**What you are asked to do:** Could each entry be returned exactly as it appears?

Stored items
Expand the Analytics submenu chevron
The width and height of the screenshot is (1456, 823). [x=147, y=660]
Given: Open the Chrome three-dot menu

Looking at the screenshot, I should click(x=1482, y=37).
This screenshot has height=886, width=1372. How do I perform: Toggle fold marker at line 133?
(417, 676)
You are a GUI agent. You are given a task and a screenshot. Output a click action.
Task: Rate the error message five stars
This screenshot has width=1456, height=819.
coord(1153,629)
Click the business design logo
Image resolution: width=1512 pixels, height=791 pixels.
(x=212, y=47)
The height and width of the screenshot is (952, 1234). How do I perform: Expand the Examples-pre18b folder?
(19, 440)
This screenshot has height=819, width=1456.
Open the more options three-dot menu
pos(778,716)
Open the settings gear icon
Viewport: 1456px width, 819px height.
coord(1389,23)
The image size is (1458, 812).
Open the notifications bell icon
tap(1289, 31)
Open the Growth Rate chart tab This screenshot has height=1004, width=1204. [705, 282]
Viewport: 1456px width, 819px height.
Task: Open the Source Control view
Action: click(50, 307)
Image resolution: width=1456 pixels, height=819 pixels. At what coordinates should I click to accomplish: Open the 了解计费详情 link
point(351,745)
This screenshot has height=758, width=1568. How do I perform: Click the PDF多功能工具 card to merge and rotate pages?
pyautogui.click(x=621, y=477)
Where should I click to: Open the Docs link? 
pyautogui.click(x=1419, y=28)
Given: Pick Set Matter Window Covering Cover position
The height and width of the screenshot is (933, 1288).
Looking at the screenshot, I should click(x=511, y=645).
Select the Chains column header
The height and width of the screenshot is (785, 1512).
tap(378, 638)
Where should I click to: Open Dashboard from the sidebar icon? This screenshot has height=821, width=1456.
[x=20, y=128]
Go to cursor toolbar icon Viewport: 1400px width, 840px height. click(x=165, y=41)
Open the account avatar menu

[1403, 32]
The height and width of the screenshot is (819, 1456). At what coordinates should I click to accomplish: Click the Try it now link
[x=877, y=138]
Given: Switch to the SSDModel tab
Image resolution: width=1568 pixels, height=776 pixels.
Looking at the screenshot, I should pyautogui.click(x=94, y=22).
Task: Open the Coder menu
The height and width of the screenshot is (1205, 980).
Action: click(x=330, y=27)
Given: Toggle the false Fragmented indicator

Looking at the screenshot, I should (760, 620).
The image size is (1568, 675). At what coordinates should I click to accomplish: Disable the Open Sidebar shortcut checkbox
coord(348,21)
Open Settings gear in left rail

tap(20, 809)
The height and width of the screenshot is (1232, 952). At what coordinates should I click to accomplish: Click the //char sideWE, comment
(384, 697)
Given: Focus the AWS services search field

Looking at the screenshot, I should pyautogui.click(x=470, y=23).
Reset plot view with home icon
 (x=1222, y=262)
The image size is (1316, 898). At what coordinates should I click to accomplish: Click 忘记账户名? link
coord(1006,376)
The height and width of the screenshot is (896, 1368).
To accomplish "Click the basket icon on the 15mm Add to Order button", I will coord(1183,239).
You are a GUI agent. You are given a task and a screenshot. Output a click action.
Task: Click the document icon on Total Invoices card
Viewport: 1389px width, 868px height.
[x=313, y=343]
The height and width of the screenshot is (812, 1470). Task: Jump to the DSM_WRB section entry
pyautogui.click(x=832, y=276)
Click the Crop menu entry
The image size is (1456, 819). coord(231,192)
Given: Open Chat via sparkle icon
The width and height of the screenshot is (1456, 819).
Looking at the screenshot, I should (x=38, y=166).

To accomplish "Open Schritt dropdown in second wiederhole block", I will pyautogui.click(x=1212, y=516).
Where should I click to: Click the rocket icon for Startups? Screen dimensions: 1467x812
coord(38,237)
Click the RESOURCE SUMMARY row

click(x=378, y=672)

**Task result:**
Expand the Analytics submenu chevron
The width and height of the screenshot is (1456, 823). [x=147, y=660]
Given: Open the Chrome three-dot menu

Looking at the screenshot, I should click(x=1482, y=37).
This screenshot has height=886, width=1372. How do I perform: Toggle fold marker at line 133?
(417, 676)
You are a GUI agent. You are given a task and a screenshot. Output a click action.
Task: Rate the error message five stars
This screenshot has width=1456, height=819.
coord(1153,629)
Click the business design logo
Image resolution: width=1512 pixels, height=791 pixels.
(x=212, y=47)
The height and width of the screenshot is (952, 1234). How do I perform: Expand the Examples-pre18b folder?
(19, 440)
This screenshot has height=819, width=1456.
Open the more options three-dot menu
pos(778,716)
Open the settings gear icon
Viewport: 1456px width, 819px height.
coord(1389,23)
The image size is (1458, 812).
Open the notifications bell icon
tap(1289, 31)
Open the Growth Rate chart tab This screenshot has height=1004, width=1204. [705, 282]
Viewport: 1456px width, 819px height.
Task: Open the Source Control view
Action: click(50, 307)
Image resolution: width=1456 pixels, height=819 pixels. At what coordinates should I click to accomplish: Open the 了解计费详情 link
point(351,745)
This screenshot has height=758, width=1568. How do I perform: Click the PDF多功能工具 card to merge and rotate pages?
pyautogui.click(x=621, y=477)
Where should I click to: Open the Docs link? 
pyautogui.click(x=1419, y=28)
Given: Pick Set Matter Window Covering Cover position
The height and width of the screenshot is (933, 1288).
Looking at the screenshot, I should click(x=511, y=645).
Select the Chains column header
The height and width of the screenshot is (785, 1512).
tap(378, 638)
Where should I click to: Open Dashboard from the sidebar icon? This screenshot has height=821, width=1456.
[x=20, y=128]
Go to cursor toolbar icon Viewport: 1400px width, 840px height. click(x=165, y=41)
Open the account avatar menu

[1403, 32]
The height and width of the screenshot is (819, 1456). At what coordinates should I click to accomplish: Click the Try it now link
[x=877, y=138]
Given: Switch to the SSDModel tab
Image resolution: width=1568 pixels, height=776 pixels.
Looking at the screenshot, I should pyautogui.click(x=94, y=22).
Task: Open the Coder menu
The height and width of the screenshot is (1205, 980).
Action: click(x=330, y=27)
Given: Toggle the false Fragmented indicator

Looking at the screenshot, I should (760, 620).
The image size is (1568, 675). At what coordinates should I click to accomplish: Disable the Open Sidebar shortcut checkbox
coord(348,21)
Open Settings gear in left rail

tap(20, 809)
The height and width of the screenshot is (1232, 952). At what coordinates should I click to accomplish: Click the //char sideWE, comment
(384, 697)
Given: Focus the AWS services search field

Looking at the screenshot, I should pyautogui.click(x=470, y=23).
Reset plot view with home icon
 (x=1222, y=262)
The image size is (1316, 898). At what coordinates should I click to accomplish: Click 忘记账户名? link
coord(1006,376)
The height and width of the screenshot is (896, 1368).
To accomplish "Click the basket icon on the 15mm Add to Order button", I will coord(1183,239).
You are a GUI agent. You are given a task and a screenshot. Output a click action.
Task: Click the document icon on Total Invoices card
Viewport: 1389px width, 868px height.
[x=313, y=343]
The height and width of the screenshot is (812, 1470). Task: Jump to the DSM_WRB section entry
pyautogui.click(x=832, y=276)
Click the Crop menu entry
The image size is (1456, 819). coord(231,192)
Given: Open Chat via sparkle icon
The width and height of the screenshot is (1456, 819).
Looking at the screenshot, I should (x=38, y=166).

To accomplish "Open Schritt dropdown in second wiederhole block", I will pyautogui.click(x=1212, y=516).
Where should I click to: Click the rocket icon for Startups? Screen dimensions: 1467x812
coord(38,237)
Click the RESOURCE SUMMARY row

click(x=378, y=672)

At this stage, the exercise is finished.